O tabloide americano semanal de assuntos da Justiça, o The National Law Journal, observou que, na quarta-feira à tarde, após os três dias de sabatina, o destino da lei ainda era incerto. “O destino da lei está mais incerto do que nunca”, comentou a correspondente veterana do NLJ, ao fim da última audiência, em breve comentário gravado, da sede da Suprema Corte, para posterior transmissão online.

Como não costuma ser diferente, os dois lados da batalha ouviram perguntas formuladas pelos juízes que foram descritas como “duras”, “agressivas” e “céticas”. O estilo e a performance dos advogados e membros do governo que se alternaram respondendo o questionamento dos justices também foi amplamente avaliado por analistas e especialistas na cobertura jornalística da Suprema Corte, sobretudo por veículos voltados para a advocacia e Justiça.

A "semana histórica da Suprema Corte” colocou também de lados opostos dois pesos-pesados da advocacia, acostumados a suportar o “tranco” promovido pelos juízes do alto tribunal. Não foi a primeira vez que Donald Verrilli Jr. e Paul Clement estiveram atuando em lado opostos mesmo em questões envolvendo saúde pública e mercado de seguros na Suprema Corte, mas, sem dúvida, é o caso mais importante de ambos junto ao tribunal. Verrilli é procurador-geral dos Estados Unidos, responsável por representar o governo na Suprema Corte. Já Clement é sócio da banca Bancroft, de Washington, e representa os 26 estados que questionam a constitucionalidade do “Obamacare”.

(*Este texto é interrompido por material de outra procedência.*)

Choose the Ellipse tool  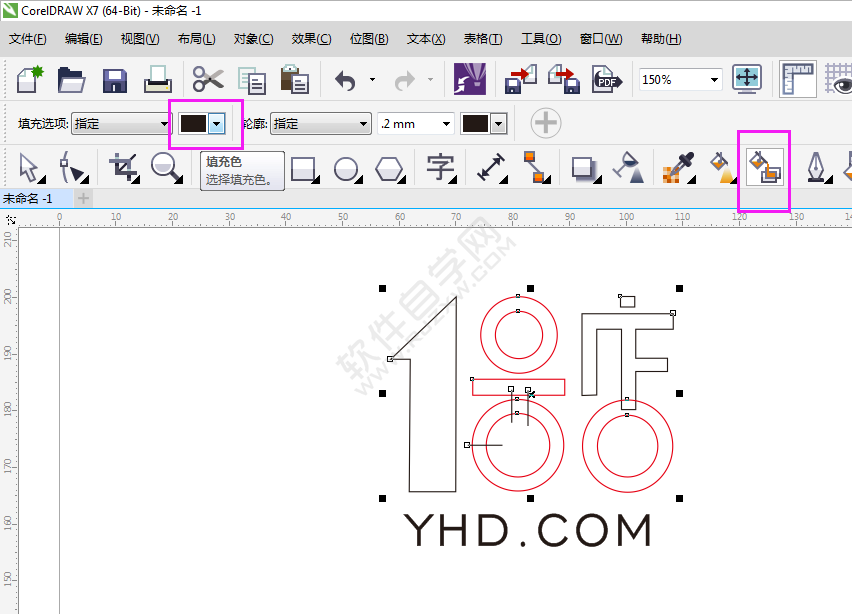(x=346, y=169)
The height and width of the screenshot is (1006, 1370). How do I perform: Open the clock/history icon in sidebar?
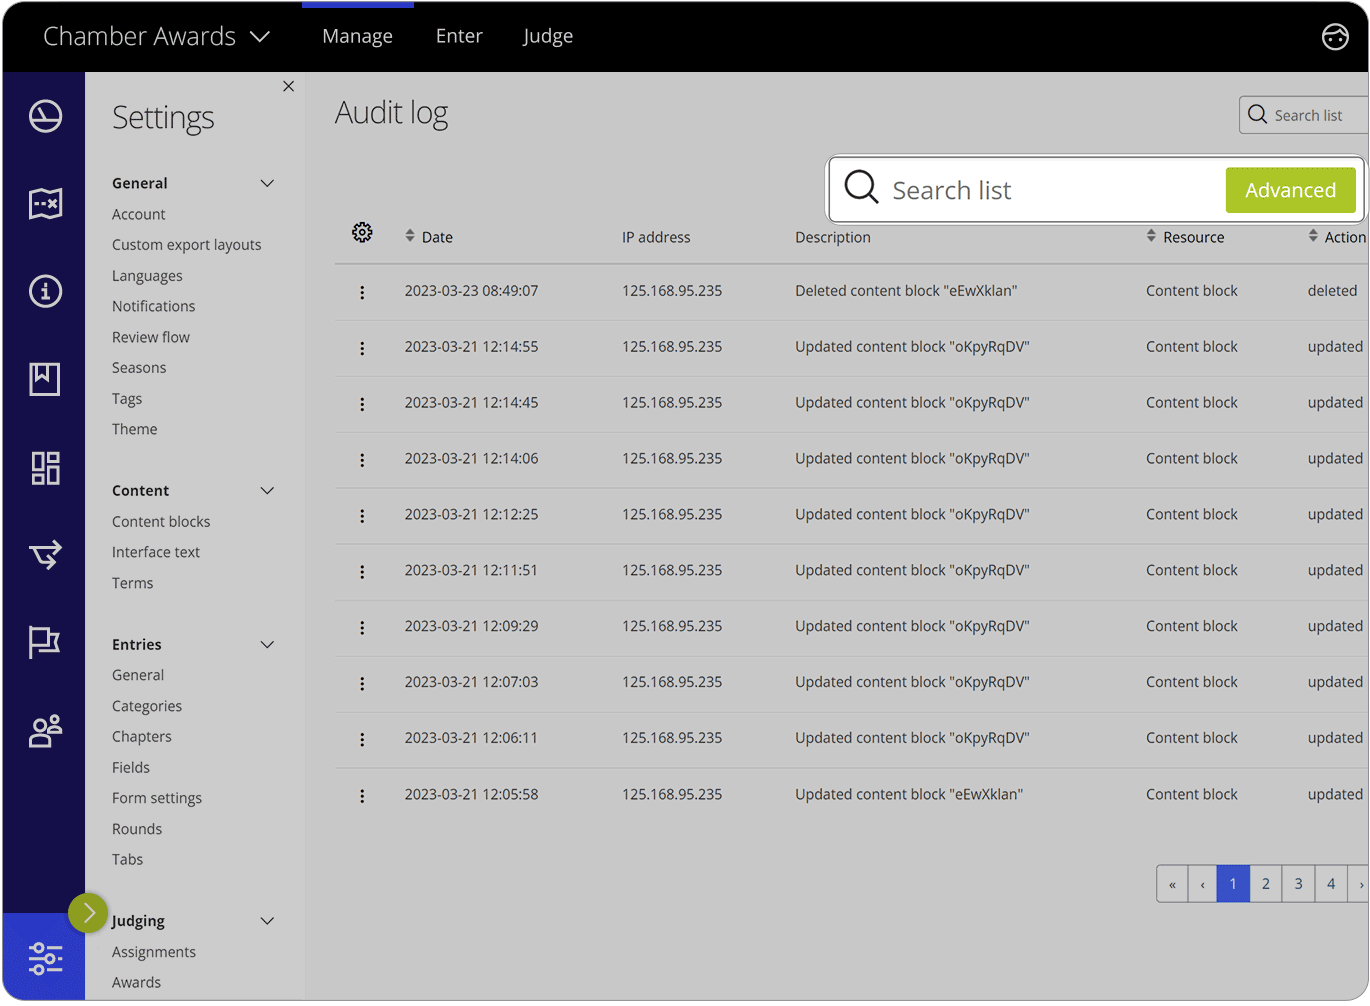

Outros advogados também se alternaram, falando contra e a favor de aspectos distintos da lei durante os três dias. Um dos mais renomados nomes da advocacia dos EUA, presente no plenário da Suprema Corte esta semana, foi H. Bartow Farr III, da banca Farr & Taranto, de Washington.

Farr ficou incumbido de defender a decisão da 11ª Corte de Apelação do Distrito de Columbia, que julgou por inconstitucional a cláusula da lei que torna compulsória a cobertura médica nos EUA. Descrito como “advogado de advogados”, o próprio fez questão de afirmar que era o único não-expert na lei da saúde de Obama presente entre as estrelas da advocacia que se apresentaram aos juízes.

“Tenho certeza que ele leu tudo o que existe sobre essa lei. O que ele não gostaria é que pensassem que pode ser influenciado por pessoas com agendas políticas pré-estabelecidas”, disse Joseph Onek, experiente advogado de Washington, em depoimento feito por conta da participação de Farr no caso.

“Farr é um advogado de advogados, não é um advogado político e sequer um advogado de Washington”, disse Onek justo quando a imprensa americana começou a publicar perfis de Farr em razão de sua participação na “semana histórica”.

O resultado do julgamento é esperado para sair até o fim do semestre quando a corte entra em recesso. De acordo com o analista de assuntos legais da CNN, Jeffrey Toobin, os juízes, na quarta-feira, deram a entender que podem escolher por invalidar separadamente certos dispositivos da lei sem que para isso a rejeitem como um todo. Porém, para Toobin, invalidar apenas os artigos questionados ainda assim colocaria a viabilidade do Affordable Care Act em risco.